_GOAL OF THE EXERCISE_
For the word "agent", find each line in the entries where it occurs and copy that line.

[[ RECORDED INFORMATION open ]]

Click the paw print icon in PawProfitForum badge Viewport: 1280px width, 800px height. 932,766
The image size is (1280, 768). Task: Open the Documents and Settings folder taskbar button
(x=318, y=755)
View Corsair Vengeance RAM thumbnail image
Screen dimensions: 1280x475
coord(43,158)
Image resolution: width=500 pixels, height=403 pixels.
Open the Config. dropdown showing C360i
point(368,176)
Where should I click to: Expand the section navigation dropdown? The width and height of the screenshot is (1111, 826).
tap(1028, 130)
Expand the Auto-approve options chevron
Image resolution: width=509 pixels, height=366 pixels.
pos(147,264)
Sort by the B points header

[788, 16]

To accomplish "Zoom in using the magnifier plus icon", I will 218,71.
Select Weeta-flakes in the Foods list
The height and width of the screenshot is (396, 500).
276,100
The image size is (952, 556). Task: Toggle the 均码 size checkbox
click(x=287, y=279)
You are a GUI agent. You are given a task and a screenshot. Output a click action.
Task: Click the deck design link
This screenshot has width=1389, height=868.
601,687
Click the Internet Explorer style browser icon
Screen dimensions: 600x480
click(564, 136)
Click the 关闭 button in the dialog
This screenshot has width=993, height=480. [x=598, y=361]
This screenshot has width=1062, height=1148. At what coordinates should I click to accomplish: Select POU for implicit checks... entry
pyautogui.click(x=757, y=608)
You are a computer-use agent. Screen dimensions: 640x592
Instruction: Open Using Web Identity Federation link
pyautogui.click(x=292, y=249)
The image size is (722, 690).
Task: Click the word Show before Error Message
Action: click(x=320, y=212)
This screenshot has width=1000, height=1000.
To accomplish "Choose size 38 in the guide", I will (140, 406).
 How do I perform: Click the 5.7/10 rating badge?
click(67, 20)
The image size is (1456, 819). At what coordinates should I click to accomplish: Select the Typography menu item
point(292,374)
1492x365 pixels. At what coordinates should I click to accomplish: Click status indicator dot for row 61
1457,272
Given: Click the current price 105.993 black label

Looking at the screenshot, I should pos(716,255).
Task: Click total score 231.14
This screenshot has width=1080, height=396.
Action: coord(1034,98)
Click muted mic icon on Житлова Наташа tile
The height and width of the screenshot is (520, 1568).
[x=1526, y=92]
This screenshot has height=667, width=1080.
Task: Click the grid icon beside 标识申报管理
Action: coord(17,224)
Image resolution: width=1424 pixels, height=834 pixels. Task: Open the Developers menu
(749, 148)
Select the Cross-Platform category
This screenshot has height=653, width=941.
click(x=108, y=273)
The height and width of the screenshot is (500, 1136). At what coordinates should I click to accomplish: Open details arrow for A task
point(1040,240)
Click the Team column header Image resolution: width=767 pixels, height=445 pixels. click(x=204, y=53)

[[ RECORDED INFORMATION closed ]]

_EXERCISE SOLUTION_
You are a GUI agent. You are given a task and a screenshot. Output a click action.
You are a computer-use agent. Screen dimensions: 640x592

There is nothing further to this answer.